# Objective
Output every item below again, replacing each occurrence of "checkbox" with "check box" and leaving all other text unchanged.

# Records provided
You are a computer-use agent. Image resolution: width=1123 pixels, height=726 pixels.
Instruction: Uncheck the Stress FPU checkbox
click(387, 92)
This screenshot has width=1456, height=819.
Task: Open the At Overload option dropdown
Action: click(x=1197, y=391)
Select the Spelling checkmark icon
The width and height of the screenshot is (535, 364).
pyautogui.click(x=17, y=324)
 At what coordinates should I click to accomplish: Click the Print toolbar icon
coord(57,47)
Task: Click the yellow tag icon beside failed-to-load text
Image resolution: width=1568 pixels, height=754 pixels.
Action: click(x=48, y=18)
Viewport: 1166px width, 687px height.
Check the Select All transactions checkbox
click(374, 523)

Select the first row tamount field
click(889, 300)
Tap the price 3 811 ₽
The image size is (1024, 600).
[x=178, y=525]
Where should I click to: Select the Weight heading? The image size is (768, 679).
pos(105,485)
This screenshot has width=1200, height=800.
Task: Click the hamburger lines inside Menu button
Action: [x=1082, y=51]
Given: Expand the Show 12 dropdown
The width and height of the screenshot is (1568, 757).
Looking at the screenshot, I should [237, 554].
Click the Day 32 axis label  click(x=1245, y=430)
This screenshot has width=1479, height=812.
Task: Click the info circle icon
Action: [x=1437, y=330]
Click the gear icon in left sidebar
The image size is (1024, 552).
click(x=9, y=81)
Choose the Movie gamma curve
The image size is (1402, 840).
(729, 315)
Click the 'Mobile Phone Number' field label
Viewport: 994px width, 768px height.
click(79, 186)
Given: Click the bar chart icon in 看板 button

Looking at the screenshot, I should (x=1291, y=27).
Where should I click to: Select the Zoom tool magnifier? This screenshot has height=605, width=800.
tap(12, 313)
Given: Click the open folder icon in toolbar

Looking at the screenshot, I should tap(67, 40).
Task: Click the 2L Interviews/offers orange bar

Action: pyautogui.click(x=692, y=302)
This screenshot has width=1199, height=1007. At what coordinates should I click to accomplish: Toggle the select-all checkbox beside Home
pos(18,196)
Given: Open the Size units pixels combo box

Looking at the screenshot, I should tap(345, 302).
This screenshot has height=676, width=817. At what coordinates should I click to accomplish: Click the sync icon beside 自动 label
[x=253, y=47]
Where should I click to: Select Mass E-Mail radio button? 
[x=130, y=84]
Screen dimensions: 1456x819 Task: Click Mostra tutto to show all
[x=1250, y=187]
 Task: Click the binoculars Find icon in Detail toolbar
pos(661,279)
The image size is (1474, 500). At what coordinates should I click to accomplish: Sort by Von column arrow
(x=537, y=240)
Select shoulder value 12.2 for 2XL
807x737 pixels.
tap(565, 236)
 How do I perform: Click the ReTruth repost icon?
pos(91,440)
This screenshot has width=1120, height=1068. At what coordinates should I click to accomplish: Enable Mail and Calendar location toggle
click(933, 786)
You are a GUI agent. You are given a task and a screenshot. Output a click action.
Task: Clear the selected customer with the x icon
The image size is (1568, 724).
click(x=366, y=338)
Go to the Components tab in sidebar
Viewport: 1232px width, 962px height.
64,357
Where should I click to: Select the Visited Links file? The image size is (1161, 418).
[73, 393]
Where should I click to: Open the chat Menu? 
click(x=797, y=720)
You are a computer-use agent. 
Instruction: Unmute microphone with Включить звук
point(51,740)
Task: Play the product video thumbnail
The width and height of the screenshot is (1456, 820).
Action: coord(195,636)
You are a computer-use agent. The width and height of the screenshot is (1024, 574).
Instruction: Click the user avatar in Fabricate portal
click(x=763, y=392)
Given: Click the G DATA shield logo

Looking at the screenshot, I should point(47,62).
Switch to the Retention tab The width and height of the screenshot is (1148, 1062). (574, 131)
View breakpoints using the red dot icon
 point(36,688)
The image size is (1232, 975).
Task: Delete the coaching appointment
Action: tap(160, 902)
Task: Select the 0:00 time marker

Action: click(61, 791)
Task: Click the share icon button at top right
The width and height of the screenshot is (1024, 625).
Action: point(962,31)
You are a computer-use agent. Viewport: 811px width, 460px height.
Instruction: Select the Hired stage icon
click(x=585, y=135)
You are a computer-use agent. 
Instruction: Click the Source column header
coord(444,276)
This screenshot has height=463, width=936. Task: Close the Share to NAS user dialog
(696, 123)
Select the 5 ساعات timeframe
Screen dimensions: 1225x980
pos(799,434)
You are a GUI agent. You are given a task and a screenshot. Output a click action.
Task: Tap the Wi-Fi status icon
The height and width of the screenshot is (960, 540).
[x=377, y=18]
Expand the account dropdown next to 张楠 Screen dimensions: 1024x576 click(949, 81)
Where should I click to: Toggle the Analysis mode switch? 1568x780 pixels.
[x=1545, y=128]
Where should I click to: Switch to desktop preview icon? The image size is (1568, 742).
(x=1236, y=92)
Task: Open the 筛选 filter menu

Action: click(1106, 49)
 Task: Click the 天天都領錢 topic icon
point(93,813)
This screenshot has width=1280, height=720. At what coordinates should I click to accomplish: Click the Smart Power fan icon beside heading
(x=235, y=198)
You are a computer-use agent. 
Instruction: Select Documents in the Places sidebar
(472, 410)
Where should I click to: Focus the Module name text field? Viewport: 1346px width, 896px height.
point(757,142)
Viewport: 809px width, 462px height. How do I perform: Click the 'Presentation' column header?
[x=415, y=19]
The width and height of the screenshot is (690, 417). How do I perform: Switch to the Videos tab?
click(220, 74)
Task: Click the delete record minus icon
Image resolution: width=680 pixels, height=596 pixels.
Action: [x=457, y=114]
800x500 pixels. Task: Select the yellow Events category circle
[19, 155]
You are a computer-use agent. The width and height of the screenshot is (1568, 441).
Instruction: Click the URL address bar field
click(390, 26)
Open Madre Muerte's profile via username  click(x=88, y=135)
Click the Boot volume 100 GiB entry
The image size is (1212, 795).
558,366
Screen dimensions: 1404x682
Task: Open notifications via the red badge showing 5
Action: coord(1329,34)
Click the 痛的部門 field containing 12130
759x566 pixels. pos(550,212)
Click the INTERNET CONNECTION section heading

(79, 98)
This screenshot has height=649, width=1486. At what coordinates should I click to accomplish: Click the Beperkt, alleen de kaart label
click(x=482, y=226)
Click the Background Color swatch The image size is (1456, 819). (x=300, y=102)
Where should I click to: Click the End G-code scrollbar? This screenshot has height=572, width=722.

# Exercise output
You are a computer-use agent. Image resolution: width=1123 pixels, height=726 pixels.
Instruction: Uncheck the Stress FPU check box
click(387, 92)
This screenshot has width=1456, height=819.
Task: Open the At Overload option dropdown
Action: click(x=1197, y=391)
Select the Spelling checkmark icon
The width and height of the screenshot is (535, 364).
pyautogui.click(x=17, y=324)
 At what coordinates should I click to accomplish: Click the Print toolbar icon
coord(57,47)
Task: Click the yellow tag icon beside failed-to-load text
Image resolution: width=1568 pixels, height=754 pixels.
Action: click(x=48, y=18)
Viewport: 1166px width, 687px height.
Check the Select All transactions check box
click(374, 523)

Select the first row tamount field
click(889, 300)
Tap the price 3 811 ₽
The image size is (1024, 600).
[x=178, y=525]
Where should I click to: Select the Weight heading? The image size is (768, 679).
pos(105,485)
This screenshot has width=1200, height=800.
Task: Click the hamburger lines inside Menu button
Action: [x=1082, y=51]
Given: Expand the Show 12 dropdown
The width and height of the screenshot is (1568, 757).
Looking at the screenshot, I should [237, 554].
Click the Day 32 axis label  click(x=1245, y=430)
This screenshot has width=1479, height=812.
Task: Click the info circle icon
Action: [x=1437, y=330]
Click the gear icon in left sidebar
The image size is (1024, 552).
click(x=9, y=81)
Choose the Movie gamma curve
The image size is (1402, 840).
(729, 315)
Click the 'Mobile Phone Number' field label
Viewport: 994px width, 768px height.
click(79, 186)
Given: Click the bar chart icon in 看板 button

Looking at the screenshot, I should (x=1291, y=27).
Where should I click to: Select the Zoom tool magnifier? This screenshot has height=605, width=800.
tap(12, 313)
Given: Click the open folder icon in toolbar

Looking at the screenshot, I should tap(67, 40).
Task: Click the 2L Interviews/offers orange bar

Action: pyautogui.click(x=692, y=302)
This screenshot has width=1199, height=1007. At what coordinates should I click to accomplish: Toggle the select-all check box beside Home
pos(18,196)
Given: Open the Size units pixels combo box

Looking at the screenshot, I should tap(345, 302).
This screenshot has height=676, width=817. At what coordinates should I click to accomplish: Click the sync icon beside 自动 label
[x=253, y=47]
Where should I click to: Select Mass E-Mail radio button? 
[x=130, y=84]
Screen dimensions: 1456x819 Task: Click Mostra tutto to show all
[x=1250, y=187]
 Task: Click the binoculars Find icon in Detail toolbar
pos(661,279)
The image size is (1474, 500). At what coordinates should I click to accomplish: Sort by Von column arrow
(x=537, y=240)
Select shoulder value 12.2 for 2XL
807x737 pixels.
tap(565, 236)
 How do I perform: Click the ReTruth repost icon?
pos(91,440)
This screenshot has width=1120, height=1068. At what coordinates should I click to accomplish: Enable Mail and Calendar location toggle
click(933, 786)
You are a GUI agent. You are given a task and a screenshot. Output a click action.
Task: Clear the selected customer with the x icon
The image size is (1568, 724).
click(x=366, y=338)
Go to the Components tab in sidebar
Viewport: 1232px width, 962px height.
64,357
Where should I click to: Select the Visited Links file? The image size is (1161, 418).
[73, 393]
Where should I click to: Open the chat Menu? 
click(x=797, y=720)
You are a computer-use agent. 
Instruction: Unmute microphone with Включить звук
point(51,740)
Task: Play the product video thumbnail
The width and height of the screenshot is (1456, 820).
Action: coord(195,636)
You are a computer-use agent. The width and height of the screenshot is (1024, 574).
Instruction: Click the user avatar in Fabricate portal
click(x=763, y=392)
Given: Click the G DATA shield logo

Looking at the screenshot, I should point(47,62).
Switch to the Retention tab The width and height of the screenshot is (1148, 1062). (574, 131)
View breakpoints using the red dot icon
 point(36,688)
The image size is (1232, 975).
Task: Delete the coaching appointment
Action: tap(160, 902)
Task: Select the 0:00 time marker

Action: click(61, 791)
Task: Click the share icon button at top right
The width and height of the screenshot is (1024, 625).
Action: point(962,31)
You are a computer-use agent. Viewport: 811px width, 460px height.
Instruction: Select the Hired stage icon
click(x=585, y=135)
You are a computer-use agent. 
Instruction: Click the Source column header
coord(444,276)
This screenshot has height=463, width=936. Task: Close the Share to NAS user dialog
(696, 123)
Select the 5 ساعات timeframe
Screen dimensions: 1225x980
pos(799,434)
You are a GUI agent. You are given a task and a screenshot. Output a click action.
Task: Tap the Wi-Fi status icon
The height and width of the screenshot is (960, 540).
[x=377, y=18]
Expand the account dropdown next to 张楠 Screen dimensions: 1024x576 click(949, 81)
Where should I click to: Toggle the Analysis mode switch? 1568x780 pixels.
[x=1545, y=128]
Where should I click to: Switch to desktop preview icon? The image size is (1568, 742).
(x=1236, y=92)
Task: Open the 筛选 filter menu

Action: click(1106, 49)
 Task: Click the 天天都領錢 topic icon
point(93,813)
This screenshot has width=1280, height=720. At what coordinates should I click to accomplish: Click the Smart Power fan icon beside heading
(x=235, y=198)
You are a computer-use agent. 
Instruction: Select Documents in the Places sidebar
(472, 410)
Where should I click to: Focus the Module name text field? Viewport: 1346px width, 896px height.
point(757,142)
Viewport: 809px width, 462px height. How do I perform: Click the 'Presentation' column header?
[x=415, y=19]
The width and height of the screenshot is (690, 417). How do I perform: Switch to the Videos tab?
click(220, 74)
Task: Click the delete record minus icon
Image resolution: width=680 pixels, height=596 pixels.
Action: [x=457, y=114]
800x500 pixels. Task: Select the yellow Events category circle
[19, 155]
You are a computer-use agent. The width and height of the screenshot is (1568, 441).
Instruction: Click the URL address bar field
click(390, 26)
Open Madre Muerte's profile via username  click(x=88, y=135)
Click the Boot volume 100 GiB entry
The image size is (1212, 795).
558,366
Screen dimensions: 1404x682
Task: Open notifications via the red badge showing 5
Action: coord(1329,34)
Click the 痛的部門 field containing 12130
759x566 pixels. pos(550,212)
Click the INTERNET CONNECTION section heading

(79, 98)
This screenshot has height=649, width=1486. At what coordinates should I click to accomplish: Click the Beperkt, alleen de kaart label
click(x=482, y=226)
Click the Background Color swatch The image size is (1456, 819). (x=300, y=102)
Where should I click to: Click the End G-code scrollbar? This screenshot has height=572, width=722.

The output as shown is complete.